▸ **What to work on**
Would you copy every record exactly as it stands and drop the pictures?
Segment Open
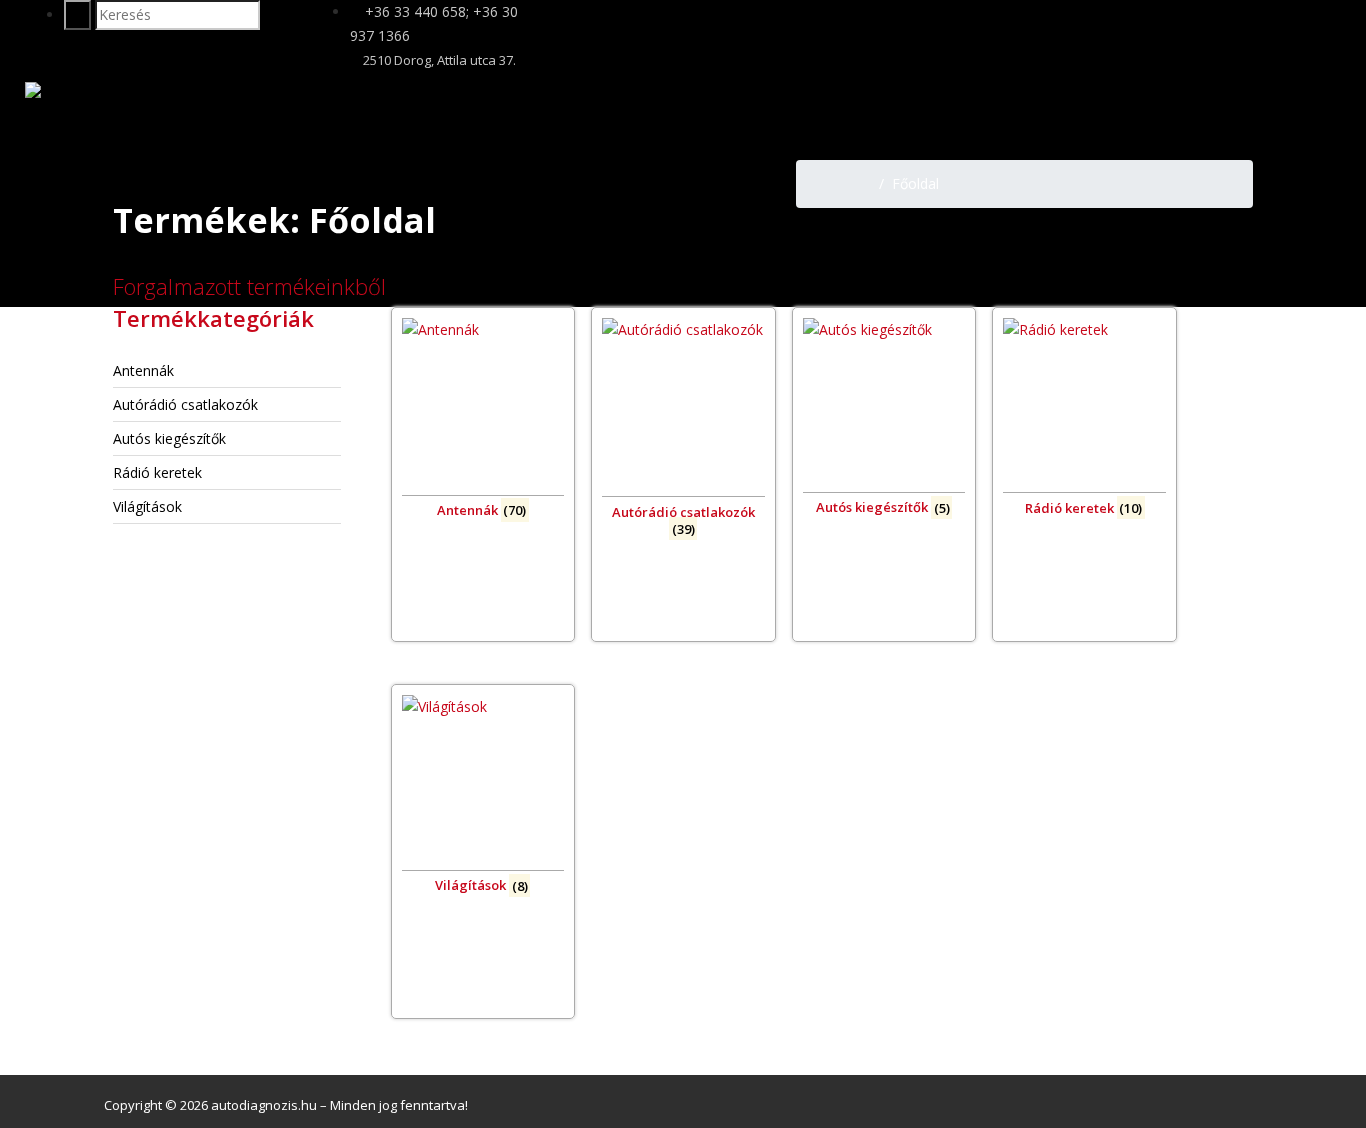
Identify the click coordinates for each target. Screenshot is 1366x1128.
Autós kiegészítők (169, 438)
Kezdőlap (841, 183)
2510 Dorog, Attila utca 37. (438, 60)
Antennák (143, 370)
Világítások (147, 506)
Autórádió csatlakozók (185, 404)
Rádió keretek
Segment Closed
▸ **Answer box**
Identify the click coordinates for each target. Screenshot is 1366x1128.
Autós kiegészítők (169, 438)
Kezdőlap (841, 183)
2510 Dorog, Attila utca 37. (438, 60)
Antennák (143, 370)
Világítások (147, 506)
Autórádió csatlakozók (185, 404)
Rádió keretek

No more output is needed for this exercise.